During his stay in Bergamo, from 1513-1523, Lotto painted portraits of renowned persons and allegories of marital fidelity that prepare the way for the great portraits of his mature period at the end of the 1520s, when the painter was forty years old. Also in 1527, when Willaert was attaining the most prestigious post that a musician could hold in Venice, Lotto, returned to the city and painted two superb portraits. They are as perfect as they are different through their touch, technique, spirit, and conception: The Gentleman in his Study and Andrea Odoni. The Gentleman in his Study is of a dark precision, subtly melancholic; Andrea Odoni, on the other hand, dazzles with the opulence of a heavenly luminescence. The creation of these two masterpieces within such a short period of time is an astounding accomplishment.
The Gentleman in his Study (also called “with a Lizard,” Venice, Accademia), is a cold analysis of a person deceived by love. It has been suggested that the meaning of the lizard can be found in the family coat of arms of Federico Gonzaga, where the lizard signifies the disillusion of a betrayed lover. The scattered rose petals speak of the fleetingness of love’s pleasure, the fickleness and inevitable death of love itself. Has this melancholy man renounced the pleasures of this world, to dedicate himself only to the account book he is consulting?

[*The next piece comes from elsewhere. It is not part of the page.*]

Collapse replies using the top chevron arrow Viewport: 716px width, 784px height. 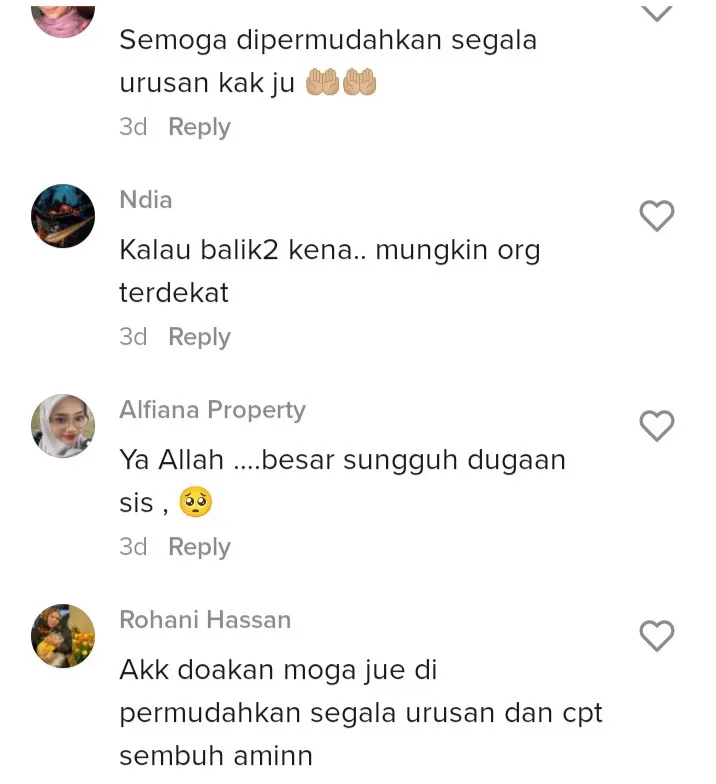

Deception, failure, trials and hardship in life led to a withdrawal into solitude, related to the painter’s own sensibility. There is in this painting both cynicism and refinement. Lotto’s secular paintings describe a universe shared by the 16th-century Flemish madrigal composers domiciled in Italy. Those composers’ refreshing work, done at the same time as Lotto’s last paintings (1550 onwards), reveal decidedly innovative accents: especially when, in 1555, Philippe de Monte and Lassus published their collections of madrigals. Looking and listening to the madrigals of Jacques Arcadelt also allows us a particularly interesting glimpse of Lotto’s musical environment. Simple and nostalgic, Arcadelt’s art of the madrigal consolidates, in the 1550s, an early poetic classicism, where melodic fluidity takes priority over the musical illustration of the poems. Jacques de Wert, musical director and composer in Mantua, provides examples of the final style of the Italian madrigal: a personal expressiveness that sets the stage for Gesualdo. Though still working within polyphony, he prepares us for the search for clarity by the future Florentine Camerata. His Book VII, which appeared in 1581, is rich with a sophisticated counterpoint that does not, however, exclude powerful expressive passages.